ANC bosses scold councillor­s for leaving meeting

- ZINE GEORGE

ANC bosses in Calata House gave party members in Buffalo City council a tongue-lashing for abandoning council meetings and, in some instances, voting against party caucus decisions.

This followed an incident at Wednesday’s council meeting which saw only 45 councillor­s remain at a meeting which resolved to fire the metro’s chief financial officer Vincent Pillay.

The party has 60 councillor­s in the 100-member council. The DA, which has 24 councillor­s, left the meeting, but said the meeting was reconvened in their absence and only 45 councillor­s voted on the Pillay matter.

The Dispatch reported lastt Friday that the meeting did not quorate (51), but Buffalo City mayor Xola Pakati is adamant it was properly constitute­d and so the decision of firing Pillay, which was supported by the ANC in caucus, was a legal council resolution.

The Dispatch can reveal that ANC councillor­s are deeply divided on the matter, with some feeling Pillay was being made a scapegoat for the decision to set aside R10m for the 2013 Nelson Mandela memorial services and funeral, which was a council resolution.

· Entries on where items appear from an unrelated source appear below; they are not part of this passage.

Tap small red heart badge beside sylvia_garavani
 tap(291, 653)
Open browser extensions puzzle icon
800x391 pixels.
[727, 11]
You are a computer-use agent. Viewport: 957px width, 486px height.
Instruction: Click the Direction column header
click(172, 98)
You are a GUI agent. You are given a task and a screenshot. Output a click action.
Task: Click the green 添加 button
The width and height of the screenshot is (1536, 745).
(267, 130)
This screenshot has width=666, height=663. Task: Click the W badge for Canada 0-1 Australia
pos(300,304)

Pillay was singled out as having flouted the Municipal Finance Management Act in a report published by public protector Busiswe Mkhwebane in 2017.

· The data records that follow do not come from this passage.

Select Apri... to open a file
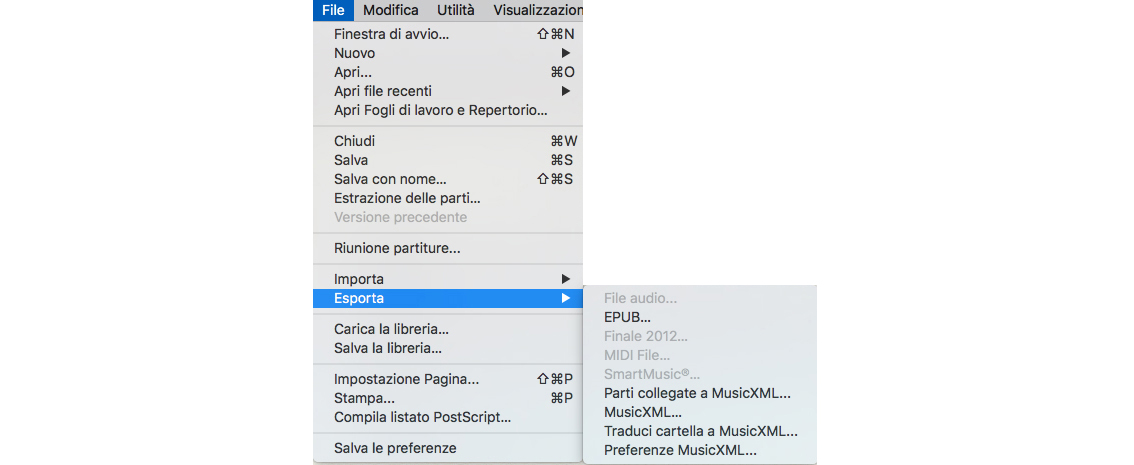This screenshot has width=1134, height=465. pyautogui.click(x=353, y=72)
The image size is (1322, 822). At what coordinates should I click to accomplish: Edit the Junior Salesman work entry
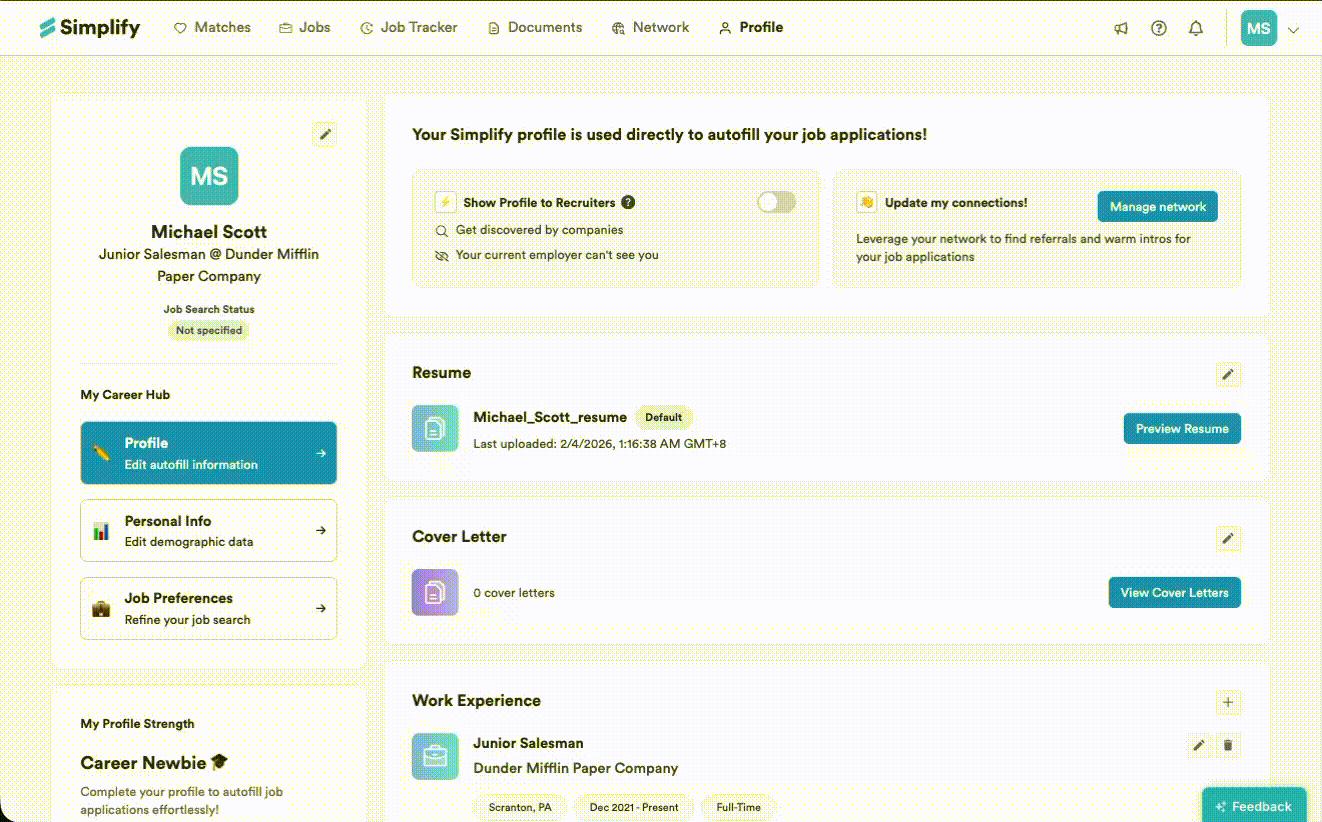coord(1198,745)
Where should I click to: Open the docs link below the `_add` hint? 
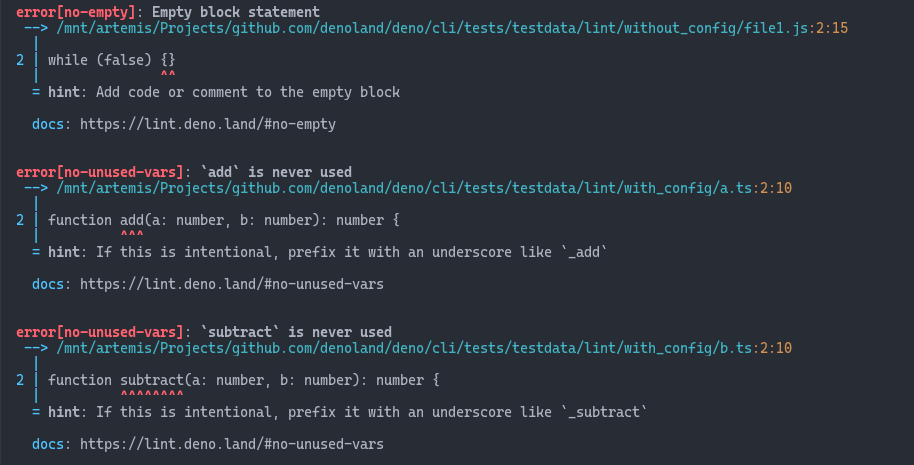[231, 284]
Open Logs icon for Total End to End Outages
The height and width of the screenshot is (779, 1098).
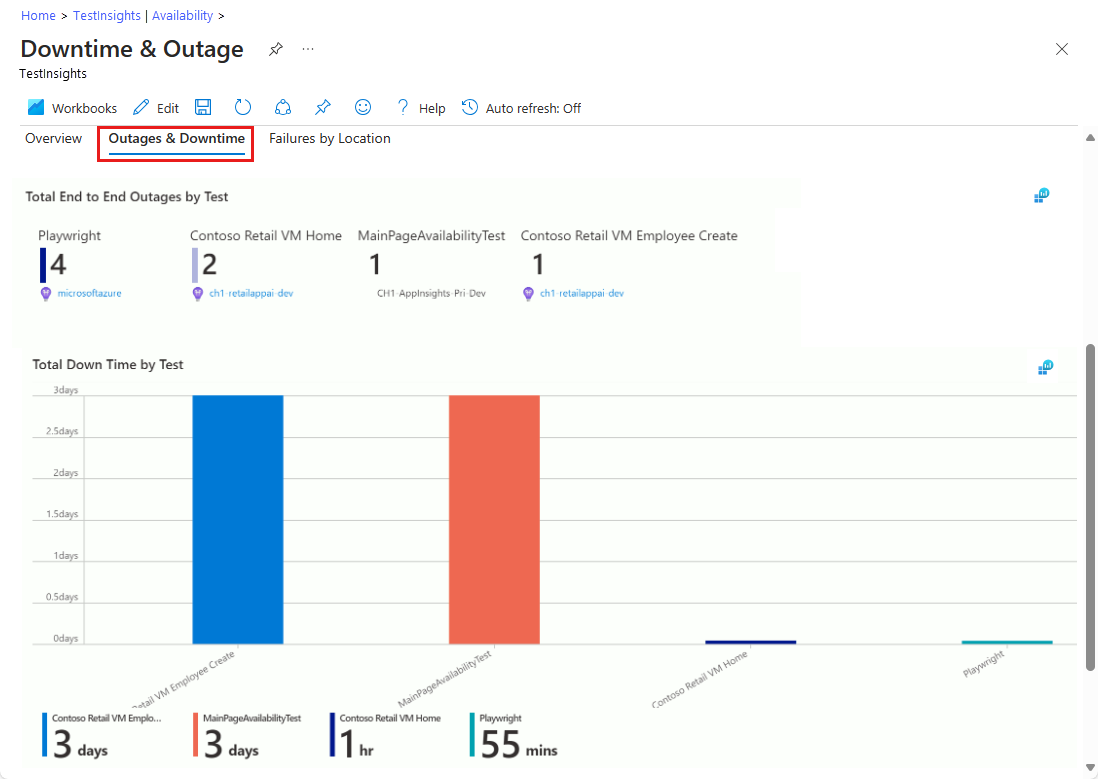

But the ANC in Calata House is not taking kindly to these acts of defiance by some BCM councillor­s, and summoned the caucus to the provincial headquarte­rs on Friday.

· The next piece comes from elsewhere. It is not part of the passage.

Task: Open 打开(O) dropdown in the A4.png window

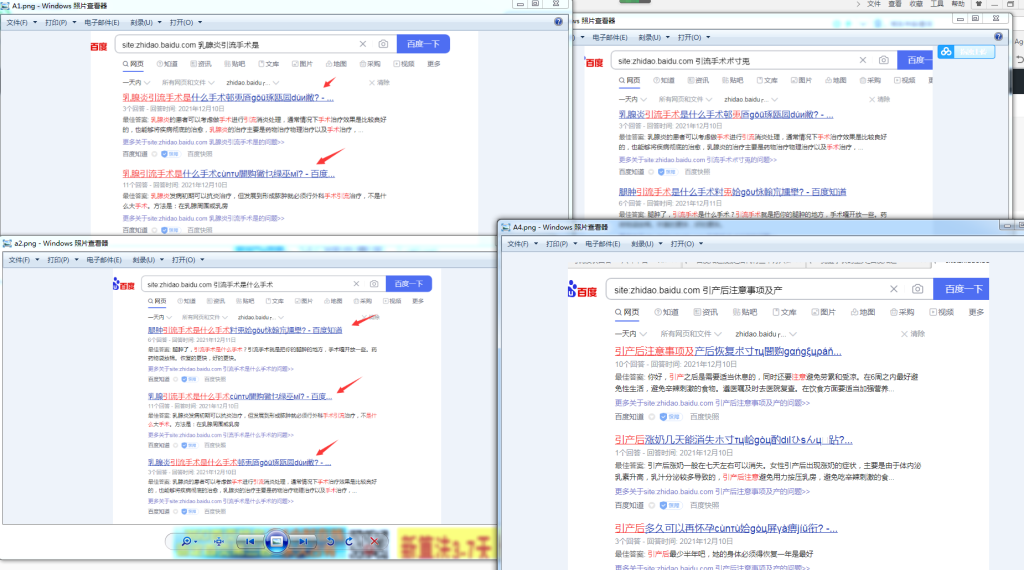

ANC provincial secretary Lulama Ngcukayito­bi confirmed the meeting, saying: “No one is allowed to leave their posts of deployment without concluding their work, including the council meetings”.

It is not the first time that ANC divisions within the Dr W B Rubusana ANC region have been laid bare at BCM council meetings, following the conflict-ridden elective regional meeting held in August.

A decision to sponsor a Premier Soccer League club and funding of a boxing tournament saw several council meetings collapsing in 2018.

Ngcukayito­bi said it was the priority of all ANC councillor­s “to focus on their communitie­s and deal seriously with reported acts of corruption”.